So here you are. You’re getting older, and what’s happened to your life? Precious little, that’s what.
Isn’t it a thing, sittin’ in a chair,
Wonderin’ where the hell life went?
Where’s all the people you won and lost,
Where’s all the money you spent?
If I had it all to overdo again …
That little ditty, with solo voice and guitar, flitted through my dreaming mind one morning years ago (evidently I’d listened to too much Mason Williams the night before). I woke up before it finished, drat it all, and ever after wondered what would have come after that last line.
Robert Browning once wrote, “Grow old along with me! / The best is yet to be, / The last of life, for which the first was made.” Maurice Chevalier observed, “Old age isn’t so bad when you consider the alternative.” The Apostle Paul would have disagreed with both (Phil. 1:23). But a current phrase still captures the prevailing attitude: “You’re born, you suffer, you die.”
We Yanks and Brits, our cultures still permeated with the King James Version, often refer to the typical human life-span as “threescore and ten” (and yet in bold optimism refer to forty-seven as “middle-aged”). Rarely do we realize we’re quoting Psalm 90, which, if the psalm title (not considered canonical, but still thought to be as reliable as any other extrabiblical tradition) is correct, was set down by Moses  and is therefore among the oldest items in the average English speaker’s literary data bank.

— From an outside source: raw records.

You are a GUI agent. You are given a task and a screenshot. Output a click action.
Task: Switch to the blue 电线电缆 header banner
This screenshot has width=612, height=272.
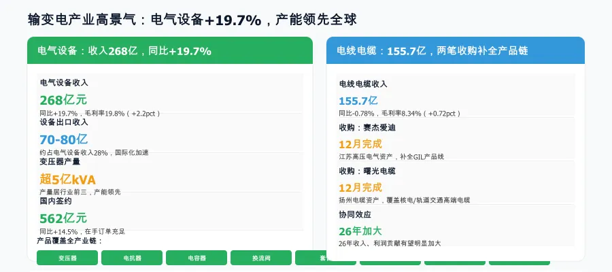455,51

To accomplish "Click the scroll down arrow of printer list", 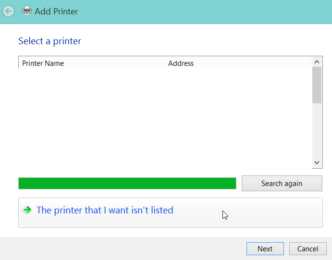I will coord(317,163).
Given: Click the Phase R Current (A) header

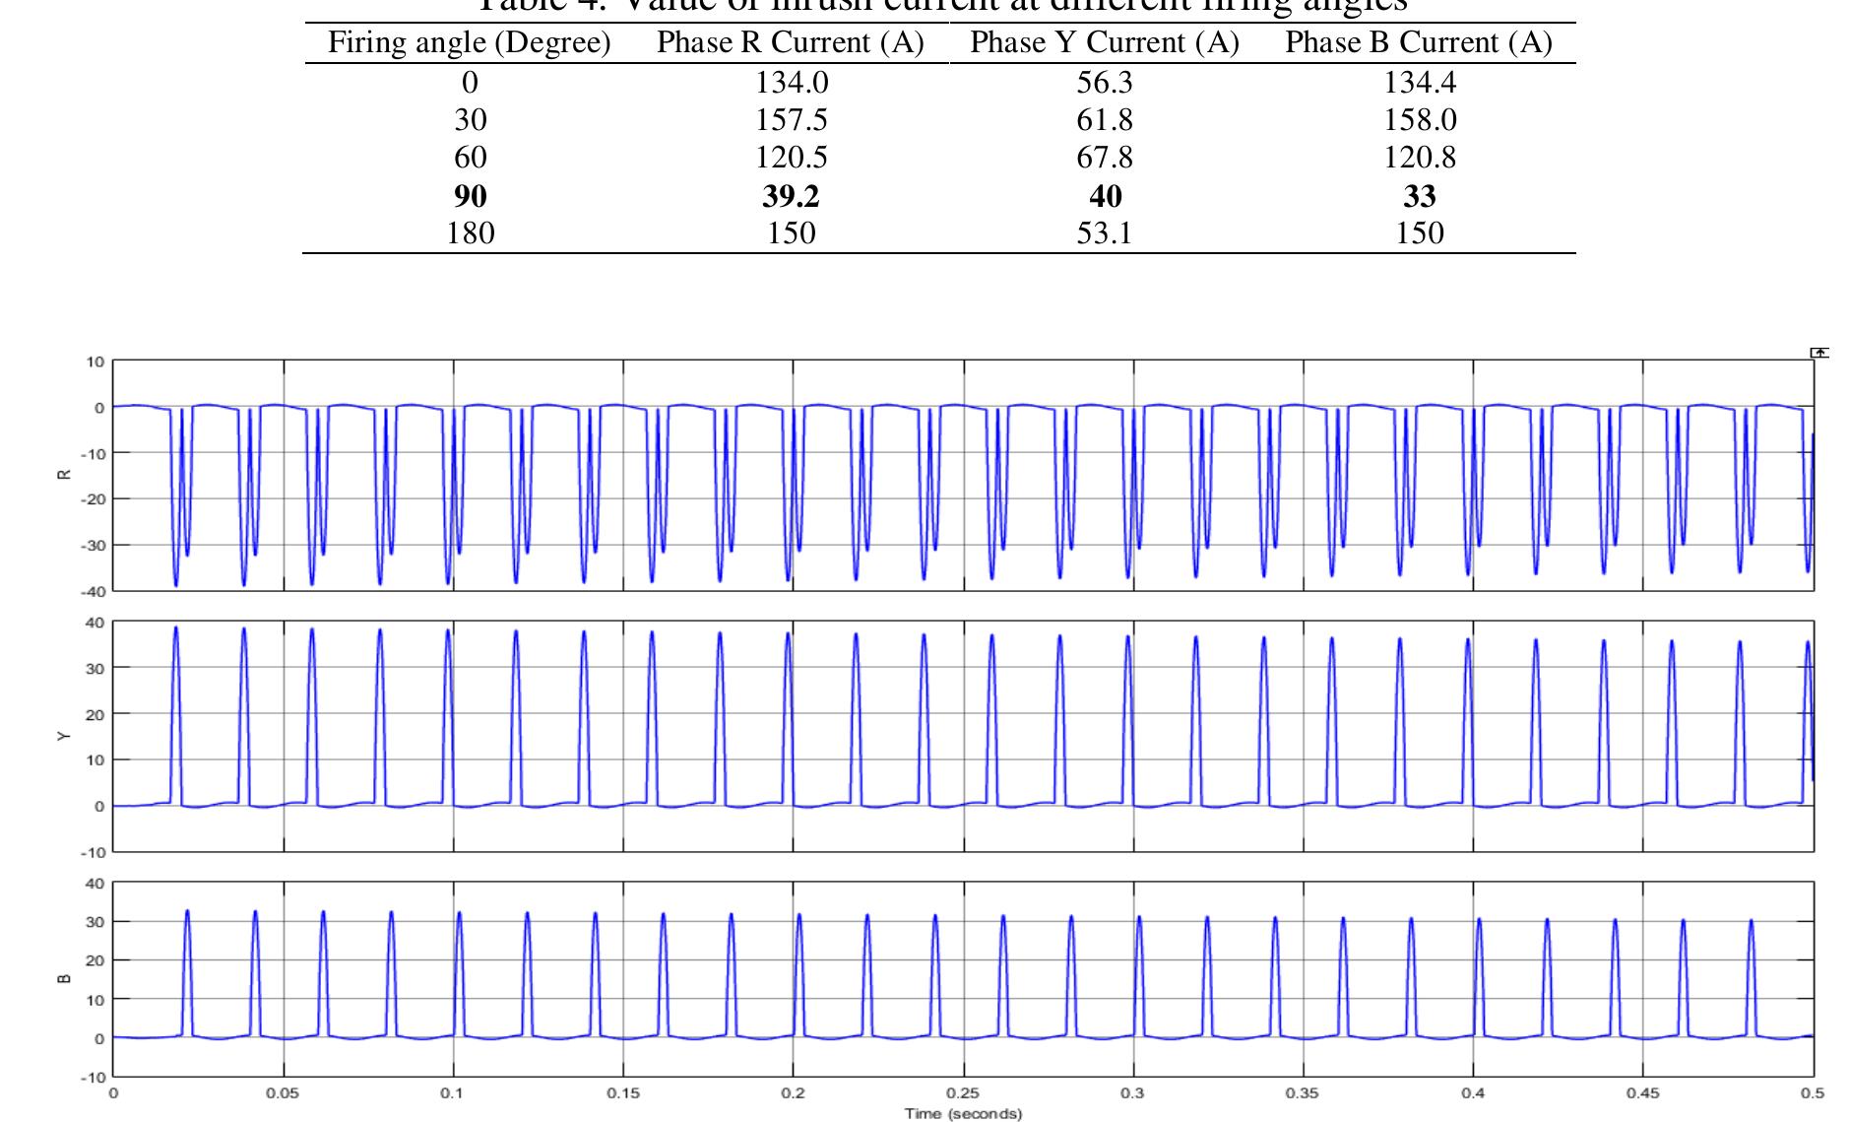Looking at the screenshot, I should pyautogui.click(x=790, y=43).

“The days of our years are threescore years and ten; and if by reason of strength they be fourscore years, yet is their strength labour and sorrow; for it is soon cut off, and we fly away.” Psalm ninety, verse ten, KJV. Seventy years of hardship, then you die, and that’s all she wrote. Pffft, you’re gone. End of story.
But here’s a puzzlement: that verse doesn’t fit Moses’ life-span at all. He lived one hundred twenty years, the last forty of which were spent in the Exodus. During all that time he was considerably older than threescore and ten. So why in the world would he be thinking about that number?
Assumptions, assumptions. Let’s back up to before the Exodus. What’s Moses doing then?
Answer: He’s in Midian, doing shepherd duty. He’d been a member of the king’s household in the most technologically advanced country in the world, Egypt. He grew up beside, or at least downstairs from, the royal family. Cosmopolitan, privileged, the son of Pharaoh’s daughter  life was good.
And in one moment of idiocy he threw it all away.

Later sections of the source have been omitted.